Installation eines Videoservers, von dem aus zeitlich parallel die digitalisierten Unterrichtsvideos via Streaming im Netz von 60 Computer in den drei Übungsräumen abgerufen werden können.

Ausstattung des größten Hörsaals des FBs (450 Sitzplätze), so dass er geeignet ist  für eine Multimediavorlesung (hochwertiger Beamer und Erneuerung der Audioanlage - beides im März 2002 in Betrieb genommen)

Noch dieses Jahr soll das Konzept in enger Kooperation mit einer nds. Partneruniversität auf einen anderen Hochschulstandort übertragen werden.

Einzelne WBA-Übungen sollen auch außerhalb des LANs über schnelle DSL-Modems abrufbar gemacht werden, so dass Studierende bei ihren Übungen nicht auf die Computerübungsräume angewiesen sind. Dabei sind neben den technischen Hindernissen (genügend Übertragungskapazität für Streaming Media) auch didaktische und rechtliche Aspekte zu prüfen.

Entwicklung von Auswertungsroutinen zur automatisierten Analyse und Bewertung der Benutzereingaben zu den Übungsaufgaben.

Ausgebaut werden sollen ebenfalls die WBA-Übungen, um sie seminarbegeleitend auch in anderen Veranstaltungen (z.B. fachdidaktischen oder auch betrieblichen) und als erweitertes Angebot für Online-Klausuren einsetzen zu können.

 

Referenzen:

  • " U. Mühlhausen: Unterrichten mit Gespür: Unterrichtsreflexion mithilfe multimedialer Studienmaterialien." In: Pädagogik Heft 7+8/2001 S. 91-92.

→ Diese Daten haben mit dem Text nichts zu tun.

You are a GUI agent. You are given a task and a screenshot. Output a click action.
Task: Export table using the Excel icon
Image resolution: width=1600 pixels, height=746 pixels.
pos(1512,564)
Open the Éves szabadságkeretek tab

  • "U. Mühlhausen: Multimedial gestützte Unterrichtsreflexion - Ein neuer Weg in der Lehrerausbildung". Erscheint in: W. Wegner (Hrsg.): Computer und Computernetze als Lehr- und Lernmedien. Kopäd-Verlag; vorauss. 2002

  • U. Mühlhausen und R. Knitter: E-LEARNING - Technologie-Informationen niedersächsischer Hochschulen

 

Förderungen:

  • 1998: Weiterbildungsfond der Universität Hannover 15.000.-DM

 

Evaluation:

Bisher wurden die Präsentationsmodule durch Expertenbegutachtung formativ evaluiert von acht Kolleg(inn)en aus vier Hochschulen und 25 Seminarleitern aus der II. Phase der Lehrerausbildung. Die Evaluationsergebnisse wurden unmittelbar aufgegriffen zur Überarbeitung der Module.

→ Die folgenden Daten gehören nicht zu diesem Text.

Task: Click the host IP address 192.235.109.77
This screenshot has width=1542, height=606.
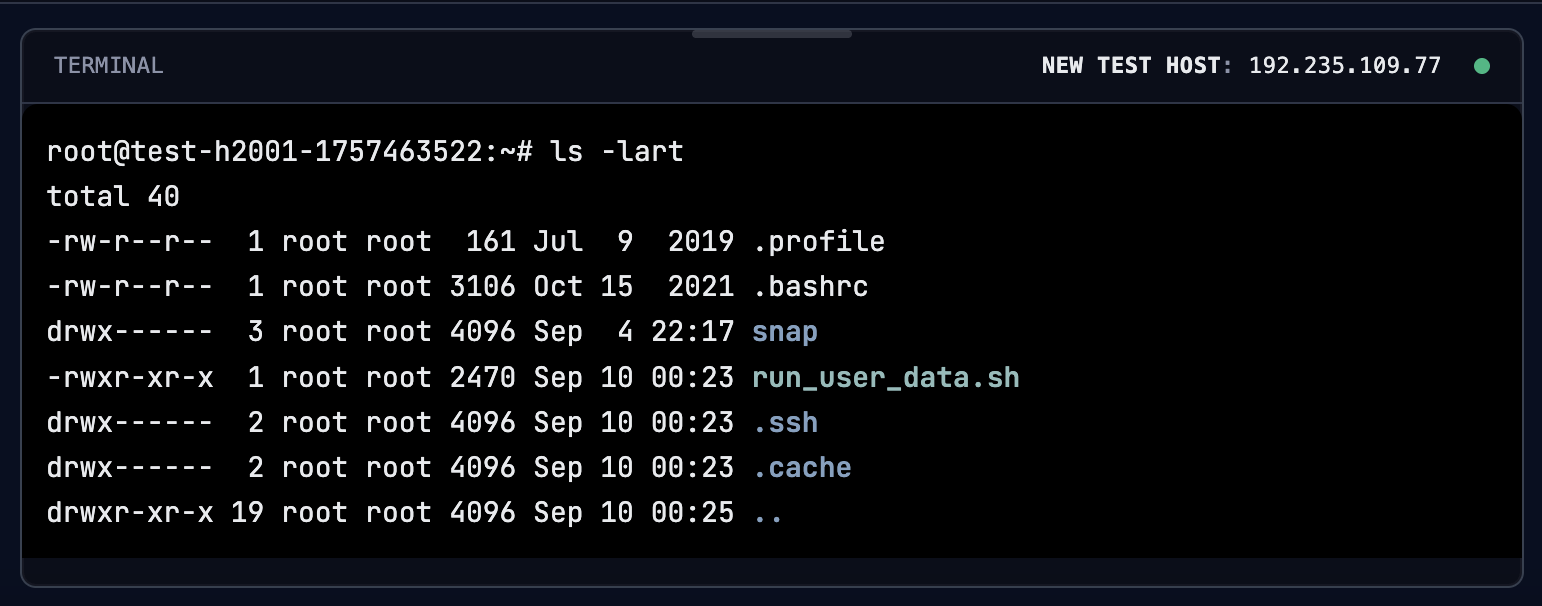Action: click(1345, 66)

Im Rahmen eines Promotionsvorhabens (Rolf Knitter) erfolgt innerhalb der beiden folgenden Jahre eine Datenbank-basierte Analyse der in den fünf WBA-Übungen entstandenen Ergebnisse der Unterrichtsanalyse von den jeweils ca. 400 Studierenden

 

Beteiligte Personen:

Prof. Dr. Ulf Mühlhausen (Projektleitung), Jan Mühlhausen, Dipl. Päd., Rolf Knitter, Dr. habil. Wolfgang Wegner,

 

Projektpartner:

Kooperation mit dem FB Sprach- und Literaturwissenschaften sowie mit  vier deutschen Universitäten, einer Fachhochschule und 25 Ausbildungs- und Studienseminaren der II. Phase der Lehrerbildung, in denen die Präsentationsmodule erprobt und evaluiert werden.